The parameter split_by is meant to accept the values: "word", "sentence", "passage" or None (to disable splitting).
Error message
ValidationError: {'name': 'my_preprocessor', 'type': 'PreProcessor', 'params': {'split_by': None}} is not valid under any of the given schemas
Expected behavior
No validation error should occur when split_by is set to null/None.
Additional context
I fixed the problem locally by adding null to the split_by param's enum:
"split_by": {
"title": "Split By",
"default": "word",
"enum": [
"word",
"sentence",
"passage",
null
],
"anyOf": [
{
"type": "string"
},
{
"type": "null"
}
]
}
I've briefly looked but haven't found other parameters on other components where this bug exists.

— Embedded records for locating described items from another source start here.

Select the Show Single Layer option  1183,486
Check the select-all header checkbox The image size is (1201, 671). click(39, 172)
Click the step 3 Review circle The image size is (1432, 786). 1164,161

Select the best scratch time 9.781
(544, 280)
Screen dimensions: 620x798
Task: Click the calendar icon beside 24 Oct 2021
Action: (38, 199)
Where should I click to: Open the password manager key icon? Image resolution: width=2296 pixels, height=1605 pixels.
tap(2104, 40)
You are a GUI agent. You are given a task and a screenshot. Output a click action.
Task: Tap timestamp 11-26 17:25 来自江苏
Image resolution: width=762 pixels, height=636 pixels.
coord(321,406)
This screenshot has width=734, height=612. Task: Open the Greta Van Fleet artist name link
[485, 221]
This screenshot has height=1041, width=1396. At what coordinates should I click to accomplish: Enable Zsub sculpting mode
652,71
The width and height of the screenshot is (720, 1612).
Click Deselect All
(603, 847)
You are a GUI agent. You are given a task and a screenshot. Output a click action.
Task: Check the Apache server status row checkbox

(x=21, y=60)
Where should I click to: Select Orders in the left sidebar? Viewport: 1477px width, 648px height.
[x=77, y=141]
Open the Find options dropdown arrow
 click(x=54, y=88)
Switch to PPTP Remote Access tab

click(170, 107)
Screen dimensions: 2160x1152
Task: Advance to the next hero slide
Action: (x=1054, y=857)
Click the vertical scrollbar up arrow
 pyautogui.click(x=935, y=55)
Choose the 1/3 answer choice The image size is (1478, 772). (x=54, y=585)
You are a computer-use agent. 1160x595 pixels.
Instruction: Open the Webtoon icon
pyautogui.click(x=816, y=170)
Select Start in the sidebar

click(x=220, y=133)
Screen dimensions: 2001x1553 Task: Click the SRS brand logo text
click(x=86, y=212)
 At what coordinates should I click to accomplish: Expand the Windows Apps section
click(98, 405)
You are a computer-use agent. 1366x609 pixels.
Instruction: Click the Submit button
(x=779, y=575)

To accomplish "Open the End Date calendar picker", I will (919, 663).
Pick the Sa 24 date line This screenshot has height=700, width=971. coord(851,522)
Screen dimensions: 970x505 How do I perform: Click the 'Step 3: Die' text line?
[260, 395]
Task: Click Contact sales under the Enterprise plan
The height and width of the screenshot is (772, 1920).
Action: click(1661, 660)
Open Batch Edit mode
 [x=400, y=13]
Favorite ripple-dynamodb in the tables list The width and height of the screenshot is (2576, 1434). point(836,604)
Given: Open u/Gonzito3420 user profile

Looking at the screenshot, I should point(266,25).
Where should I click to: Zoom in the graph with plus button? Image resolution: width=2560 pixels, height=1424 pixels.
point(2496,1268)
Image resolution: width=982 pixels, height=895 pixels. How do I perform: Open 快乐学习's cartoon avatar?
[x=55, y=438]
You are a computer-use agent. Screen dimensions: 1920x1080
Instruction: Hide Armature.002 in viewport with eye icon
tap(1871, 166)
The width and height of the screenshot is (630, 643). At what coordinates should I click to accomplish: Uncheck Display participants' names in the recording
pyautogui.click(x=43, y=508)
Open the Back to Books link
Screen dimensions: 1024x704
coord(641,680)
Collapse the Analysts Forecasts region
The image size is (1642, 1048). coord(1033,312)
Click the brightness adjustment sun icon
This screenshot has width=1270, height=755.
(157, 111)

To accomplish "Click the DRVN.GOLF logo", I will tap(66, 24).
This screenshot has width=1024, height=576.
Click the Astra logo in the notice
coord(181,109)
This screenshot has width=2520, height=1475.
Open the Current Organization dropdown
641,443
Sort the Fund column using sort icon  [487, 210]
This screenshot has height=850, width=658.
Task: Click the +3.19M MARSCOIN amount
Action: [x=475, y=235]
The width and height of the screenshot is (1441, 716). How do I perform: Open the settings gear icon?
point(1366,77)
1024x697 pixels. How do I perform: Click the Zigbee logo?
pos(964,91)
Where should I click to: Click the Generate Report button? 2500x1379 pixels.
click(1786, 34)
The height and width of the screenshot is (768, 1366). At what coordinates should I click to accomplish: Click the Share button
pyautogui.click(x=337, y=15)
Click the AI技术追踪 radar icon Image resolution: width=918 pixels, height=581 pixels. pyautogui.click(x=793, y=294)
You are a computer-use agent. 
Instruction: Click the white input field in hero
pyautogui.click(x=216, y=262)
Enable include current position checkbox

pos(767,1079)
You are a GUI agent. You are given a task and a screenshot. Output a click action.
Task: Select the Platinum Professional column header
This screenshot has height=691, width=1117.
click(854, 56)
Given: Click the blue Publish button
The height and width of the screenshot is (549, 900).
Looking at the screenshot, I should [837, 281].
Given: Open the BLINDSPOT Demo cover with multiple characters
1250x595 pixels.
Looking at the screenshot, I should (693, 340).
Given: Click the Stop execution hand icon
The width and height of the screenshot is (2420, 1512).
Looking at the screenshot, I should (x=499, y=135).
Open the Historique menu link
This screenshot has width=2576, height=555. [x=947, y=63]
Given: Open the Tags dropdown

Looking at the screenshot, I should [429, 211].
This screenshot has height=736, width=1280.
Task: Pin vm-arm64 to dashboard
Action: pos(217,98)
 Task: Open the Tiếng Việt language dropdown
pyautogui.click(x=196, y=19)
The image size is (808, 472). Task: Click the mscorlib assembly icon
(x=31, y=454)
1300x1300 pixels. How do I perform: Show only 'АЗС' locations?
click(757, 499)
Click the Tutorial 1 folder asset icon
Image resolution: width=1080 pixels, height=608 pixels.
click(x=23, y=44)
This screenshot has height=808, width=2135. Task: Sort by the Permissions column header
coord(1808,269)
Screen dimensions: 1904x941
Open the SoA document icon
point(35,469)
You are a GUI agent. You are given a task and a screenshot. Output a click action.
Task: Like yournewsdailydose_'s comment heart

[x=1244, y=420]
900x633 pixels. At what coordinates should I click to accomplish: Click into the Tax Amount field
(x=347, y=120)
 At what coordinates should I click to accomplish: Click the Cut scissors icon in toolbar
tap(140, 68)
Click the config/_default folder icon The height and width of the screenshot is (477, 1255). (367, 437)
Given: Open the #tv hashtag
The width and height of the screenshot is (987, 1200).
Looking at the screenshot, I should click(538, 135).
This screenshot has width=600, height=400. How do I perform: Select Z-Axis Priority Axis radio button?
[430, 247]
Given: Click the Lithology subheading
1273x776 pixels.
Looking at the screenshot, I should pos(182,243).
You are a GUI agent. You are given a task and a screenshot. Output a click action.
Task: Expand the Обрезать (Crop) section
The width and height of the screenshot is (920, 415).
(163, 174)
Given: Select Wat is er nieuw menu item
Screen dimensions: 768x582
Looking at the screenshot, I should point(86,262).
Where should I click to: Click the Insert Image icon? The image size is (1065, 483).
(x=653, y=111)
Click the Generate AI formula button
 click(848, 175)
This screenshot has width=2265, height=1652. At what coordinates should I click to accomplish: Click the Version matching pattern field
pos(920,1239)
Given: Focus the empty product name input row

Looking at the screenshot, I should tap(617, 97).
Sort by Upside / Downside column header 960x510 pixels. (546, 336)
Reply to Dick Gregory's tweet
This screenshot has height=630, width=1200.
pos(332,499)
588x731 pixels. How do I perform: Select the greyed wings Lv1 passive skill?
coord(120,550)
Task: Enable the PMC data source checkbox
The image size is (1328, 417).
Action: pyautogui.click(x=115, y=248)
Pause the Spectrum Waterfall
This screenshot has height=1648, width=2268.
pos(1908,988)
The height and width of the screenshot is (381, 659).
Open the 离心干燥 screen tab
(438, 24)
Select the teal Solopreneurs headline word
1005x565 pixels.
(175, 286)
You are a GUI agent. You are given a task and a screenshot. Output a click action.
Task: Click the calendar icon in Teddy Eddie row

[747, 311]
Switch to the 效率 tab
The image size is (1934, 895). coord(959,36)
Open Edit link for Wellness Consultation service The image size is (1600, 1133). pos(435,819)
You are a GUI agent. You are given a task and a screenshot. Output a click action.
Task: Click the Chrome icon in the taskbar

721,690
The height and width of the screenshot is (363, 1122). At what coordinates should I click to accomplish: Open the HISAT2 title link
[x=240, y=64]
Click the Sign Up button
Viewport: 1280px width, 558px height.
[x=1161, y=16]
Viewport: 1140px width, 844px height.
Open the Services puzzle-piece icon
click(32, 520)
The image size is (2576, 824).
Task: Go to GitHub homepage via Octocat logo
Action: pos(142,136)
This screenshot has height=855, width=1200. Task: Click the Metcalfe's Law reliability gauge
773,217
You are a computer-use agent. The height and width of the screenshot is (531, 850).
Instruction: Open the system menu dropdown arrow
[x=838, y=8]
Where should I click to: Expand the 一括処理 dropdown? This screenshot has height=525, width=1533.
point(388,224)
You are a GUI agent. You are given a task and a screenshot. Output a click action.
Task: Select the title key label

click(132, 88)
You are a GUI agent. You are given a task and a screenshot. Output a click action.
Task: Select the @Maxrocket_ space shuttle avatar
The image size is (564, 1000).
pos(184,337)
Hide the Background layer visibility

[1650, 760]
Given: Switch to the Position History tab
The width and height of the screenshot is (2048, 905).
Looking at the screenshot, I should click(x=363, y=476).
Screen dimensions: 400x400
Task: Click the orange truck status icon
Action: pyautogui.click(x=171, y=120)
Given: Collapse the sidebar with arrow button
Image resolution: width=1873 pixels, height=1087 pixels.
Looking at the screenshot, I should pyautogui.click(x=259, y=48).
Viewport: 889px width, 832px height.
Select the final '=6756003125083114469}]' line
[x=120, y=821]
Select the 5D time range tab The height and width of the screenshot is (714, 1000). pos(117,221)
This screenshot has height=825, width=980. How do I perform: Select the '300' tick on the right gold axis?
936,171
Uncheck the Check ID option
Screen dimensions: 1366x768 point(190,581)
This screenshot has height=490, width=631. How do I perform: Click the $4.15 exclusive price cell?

To Reproduce Run this code:
from haystack.pipelines.utils import validate_schema
CONF = {
'version': '1.17.2',
'components': [
{'name': 'document_store', 'type': 'InMemoryDocumentStore'},
{'name': 'json_converter', 'type': 'JsonConverter'},
{
'name': 'my_preprocessor',
'type': 'PreProcessor',
'params': {'split_by': None}
}
],
'pipelines': [
{
'name': 'indexing',
'nodes': [
{'name': 'json_converter', 'inputs': ['File']},
{'name': 'my_preprocessor', 'inputs': ['json_converter']},
{'name': 'document_store', 'inputs': ['my_preprocessor']}
]
}
]
}
validate_schema(CONF)
FAQ Check
- [x] Have you had a look at our new FAQ page?
System:
- OS: Linux
- GPU/CPU:
- Haystack version (commit or version number): 1.17.2
- DocumentStore: InMemoryDocumentStore
- Reader: NA
- Retriever: NA
Hey @E-dC could you try to reproduce this with the latest version? If it works I'd consider it fixed.